On December 4, 2007, Wall Street Journal reporter Shefali Anand reported that some money market funds may be invested in risky debt securities issued by structured investment vehicles, or SIVs, that were recently downgraded or put on review for possible downgrade by Moody’s Investors Service. These money market funds include Charles Schwab Advisor Cash Reserves, as well as similar funds from Morgan Stanley, Barclays PLC, UBS AG, Deutsche Bank AG, and others, according to the article. While these funds hold only 1% to 2% of their investments in such debt, even a small amount poses a risk that has analysts paying attention. If a SIV debt obligation held by a money fund lost all its value, that could cause the money fund to “break the buck” – i.e., violate a requirement to maintain a $1 per share value.

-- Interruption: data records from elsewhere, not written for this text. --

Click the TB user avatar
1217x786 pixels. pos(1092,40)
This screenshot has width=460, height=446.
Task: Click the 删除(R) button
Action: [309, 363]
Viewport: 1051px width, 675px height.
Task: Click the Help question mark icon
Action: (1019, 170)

The review and downgrade of SIV debt was reported by Carrick Mollenkamp in the December 1st edition of the Wall Street Journal. Moody’s downgraded $14 billion in SIV debt and placed under review another $105 billion, according to the article. Moody’s said this action reflected “the continued deterioration in market value of SIV portfolios combined with the sector’s inability to refinance maturing liabilities,” reported Mollenkamp.

The liabilities in question are commercial paper. Commercial paper is a short-term debt obligation sold by banks and other businesses to investors. The proceeds are commonly used to meet short-term operating needs. Commercial paper is generally bought by money funds and has been regarded as very safe. SIV commercial paper is another matter, though.